* Task objective
The output is the lines below from the one with "The image size" through the one with "Task: Switch to the Aufnahme tab", both included, printed exactly and with no other line.

Stored data entries
========================================================================

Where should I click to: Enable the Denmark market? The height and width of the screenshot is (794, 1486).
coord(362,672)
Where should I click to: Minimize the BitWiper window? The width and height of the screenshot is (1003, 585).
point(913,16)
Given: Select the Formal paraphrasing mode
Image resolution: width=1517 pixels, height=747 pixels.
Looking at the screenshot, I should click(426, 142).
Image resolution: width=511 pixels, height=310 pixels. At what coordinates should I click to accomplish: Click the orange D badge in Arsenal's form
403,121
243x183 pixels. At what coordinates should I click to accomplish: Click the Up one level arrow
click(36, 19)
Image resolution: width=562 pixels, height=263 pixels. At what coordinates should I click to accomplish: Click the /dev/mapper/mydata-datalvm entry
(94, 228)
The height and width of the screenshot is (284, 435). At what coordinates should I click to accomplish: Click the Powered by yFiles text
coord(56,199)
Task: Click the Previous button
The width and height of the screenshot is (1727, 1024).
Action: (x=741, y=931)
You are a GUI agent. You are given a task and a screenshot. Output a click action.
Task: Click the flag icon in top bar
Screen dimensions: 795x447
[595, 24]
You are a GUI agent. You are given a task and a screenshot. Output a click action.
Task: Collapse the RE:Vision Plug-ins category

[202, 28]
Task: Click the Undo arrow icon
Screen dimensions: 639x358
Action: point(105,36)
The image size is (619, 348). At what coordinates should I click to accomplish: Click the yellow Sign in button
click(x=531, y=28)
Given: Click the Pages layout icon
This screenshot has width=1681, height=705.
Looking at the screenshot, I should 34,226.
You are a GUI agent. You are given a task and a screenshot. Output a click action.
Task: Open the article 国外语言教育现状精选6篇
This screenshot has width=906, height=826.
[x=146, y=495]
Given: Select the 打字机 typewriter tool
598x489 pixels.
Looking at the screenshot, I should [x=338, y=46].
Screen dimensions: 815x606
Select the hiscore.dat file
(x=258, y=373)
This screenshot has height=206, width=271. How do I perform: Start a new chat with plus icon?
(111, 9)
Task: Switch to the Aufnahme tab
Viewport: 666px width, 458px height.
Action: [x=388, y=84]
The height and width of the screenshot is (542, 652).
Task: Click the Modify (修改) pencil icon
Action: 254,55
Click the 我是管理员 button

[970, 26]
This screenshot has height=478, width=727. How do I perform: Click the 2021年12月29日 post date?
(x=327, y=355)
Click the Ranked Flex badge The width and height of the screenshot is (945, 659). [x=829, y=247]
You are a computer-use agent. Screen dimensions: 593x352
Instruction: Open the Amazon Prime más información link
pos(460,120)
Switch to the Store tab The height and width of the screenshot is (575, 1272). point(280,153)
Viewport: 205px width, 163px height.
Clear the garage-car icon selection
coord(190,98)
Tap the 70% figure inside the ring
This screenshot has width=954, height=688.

========================================================================

* Output for this exercise
The image size is (619, 348). At what coordinates should I click to accomplish: Click the yellow Sign in button
click(x=531, y=28)
Given: Click the Pages layout icon
This screenshot has width=1681, height=705.
Looking at the screenshot, I should 34,226.
You are a GUI agent. You are given a task and a screenshot. Output a click action.
Task: Open the article 国外语言教育现状精选6篇
This screenshot has width=906, height=826.
[x=146, y=495]
Given: Select the 打字机 typewriter tool
598x489 pixels.
Looking at the screenshot, I should [x=338, y=46].
Screen dimensions: 815x606
Select the hiscore.dat file
(x=258, y=373)
This screenshot has height=206, width=271. How do I perform: Start a new chat with plus icon?
(111, 9)
Task: Switch to the Aufnahme tab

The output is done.